**Task 1**
Retype the portion of the forum thread about a demo baler from "## farmallmaniac (Feb" up to and including "(Sep 16, 2003)", with no changes.
**Task 2**
Repeat the entries exactly, starting at the line with "Click the triple-chevron jump button" and continuing up to and including the last line of the entries.

**Passage to read**

^^^^^^^^

# demo baler



## farmallmaniac (Feb 16, 2004)

Was there really ever a demo baler made by ih? I remember seeing this baler forsale couple months ago more like 5 lol. http://www.tractorshed.com/cgi-bin/...play_db_button=on&db_id=64917&query=retrieval
Ryan


----------



## Chipmaker (Sep 16, 2003)

I assume you mean a baler for demonstration. I could not tell you. I had looked into buying a small baler for use behind a L&G sized tractor. I did find some but are they ever proud of those prices. I had a NH square baler one time that I used for occassional hay baleing, but its purchase was mainly intended to bale up pine straw. Pine straw bales around here are ungodly in price, usually fetching 8 or more bucks a bale, and I have tons of the stuff I have to clean up every year. I just could not afford the price of the rake and baler I needed, so now I just post a sign advertising free pine straw, and let folks rake up what they want, and then whatever is left put the vac cart on it to clean it all up. The free rake deal for fokls so far has been a time saver, and over the years I get quite a bit of the pine straw hauled off this way. Around here folks use it on sweet potatoe plants and for mulch and decorative flower beds etc, so its a pretty hot item.


----------

^^^^^^^^

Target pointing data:
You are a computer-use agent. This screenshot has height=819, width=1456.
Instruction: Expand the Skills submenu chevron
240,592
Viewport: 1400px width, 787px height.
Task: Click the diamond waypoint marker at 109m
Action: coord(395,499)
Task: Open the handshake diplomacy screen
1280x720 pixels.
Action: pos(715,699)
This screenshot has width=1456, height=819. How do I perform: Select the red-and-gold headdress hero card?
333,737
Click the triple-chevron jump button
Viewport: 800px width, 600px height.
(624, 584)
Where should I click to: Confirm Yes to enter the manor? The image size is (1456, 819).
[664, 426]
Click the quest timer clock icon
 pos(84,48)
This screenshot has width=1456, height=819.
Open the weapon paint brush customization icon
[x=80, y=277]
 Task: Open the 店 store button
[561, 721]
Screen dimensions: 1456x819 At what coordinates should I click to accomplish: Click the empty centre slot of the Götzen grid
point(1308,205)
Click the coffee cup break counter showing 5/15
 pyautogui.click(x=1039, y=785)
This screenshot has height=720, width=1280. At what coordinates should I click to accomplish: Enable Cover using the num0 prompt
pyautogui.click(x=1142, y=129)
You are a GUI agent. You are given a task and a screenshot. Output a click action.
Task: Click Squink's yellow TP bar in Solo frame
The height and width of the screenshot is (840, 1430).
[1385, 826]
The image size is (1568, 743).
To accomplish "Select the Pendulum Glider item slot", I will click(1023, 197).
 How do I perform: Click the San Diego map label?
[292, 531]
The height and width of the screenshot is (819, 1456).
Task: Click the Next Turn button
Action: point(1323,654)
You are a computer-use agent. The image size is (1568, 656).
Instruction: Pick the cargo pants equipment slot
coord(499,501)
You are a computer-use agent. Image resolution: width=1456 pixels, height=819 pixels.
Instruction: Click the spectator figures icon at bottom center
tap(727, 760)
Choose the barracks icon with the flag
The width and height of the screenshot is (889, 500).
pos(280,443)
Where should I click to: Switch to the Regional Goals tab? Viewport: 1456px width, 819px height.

^^^^^^^^

**Exercise answer 1**
## farmallmaniac (Feb 16, 2004)

Was there really ever a demo baler made by ih? I remember seeing this baler forsale couple months ago more like 5 lol. http://www.tractorshed.com/cgi-bin/...play_db_button=on&db_id=64917&query=retrieval
Ryan


----------



## Chipmaker (Sep 16, 2003)

**Exercise answer 2**
Click the triple-chevron jump button
Viewport: 800px width, 600px height.
(624, 584)
Where should I click to: Confirm Yes to enter the manor? The image size is (1456, 819).
[664, 426]
Click the quest timer clock icon
 pos(84,48)
This screenshot has width=1456, height=819.
Open the weapon paint brush customization icon
[x=80, y=277]
 Task: Open the 店 store button
[561, 721]
Screen dimensions: 1456x819 At what coordinates should I click to accomplish: Click the empty centre slot of the Götzen grid
point(1308,205)
Click the coffee cup break counter showing 5/15
 pyautogui.click(x=1039, y=785)
This screenshot has height=720, width=1280. At what coordinates should I click to accomplish: Enable Cover using the num0 prompt
pyautogui.click(x=1142, y=129)
You are a GUI agent. You are given a task and a screenshot. Output a click action.
Task: Click Squink's yellow TP bar in Solo frame
The height and width of the screenshot is (840, 1430).
[1385, 826]
The image size is (1568, 743).
To accomplish "Select the Pendulum Glider item slot", I will click(1023, 197).
 How do I perform: Click the San Diego map label?
[292, 531]
The height and width of the screenshot is (819, 1456).
Task: Click the Next Turn button
Action: point(1323,654)
You are a computer-use agent. The image size is (1568, 656).
Instruction: Pick the cargo pants equipment slot
coord(499,501)
You are a computer-use agent. Image resolution: width=1456 pixels, height=819 pixels.
Instruction: Click the spectator figures icon at bottom center
tap(727, 760)
Choose the barracks icon with the flag
The width and height of the screenshot is (889, 500).
pos(280,443)
Where should I click to: Switch to the Regional Goals tab? Viewport: 1456px width, 819px height.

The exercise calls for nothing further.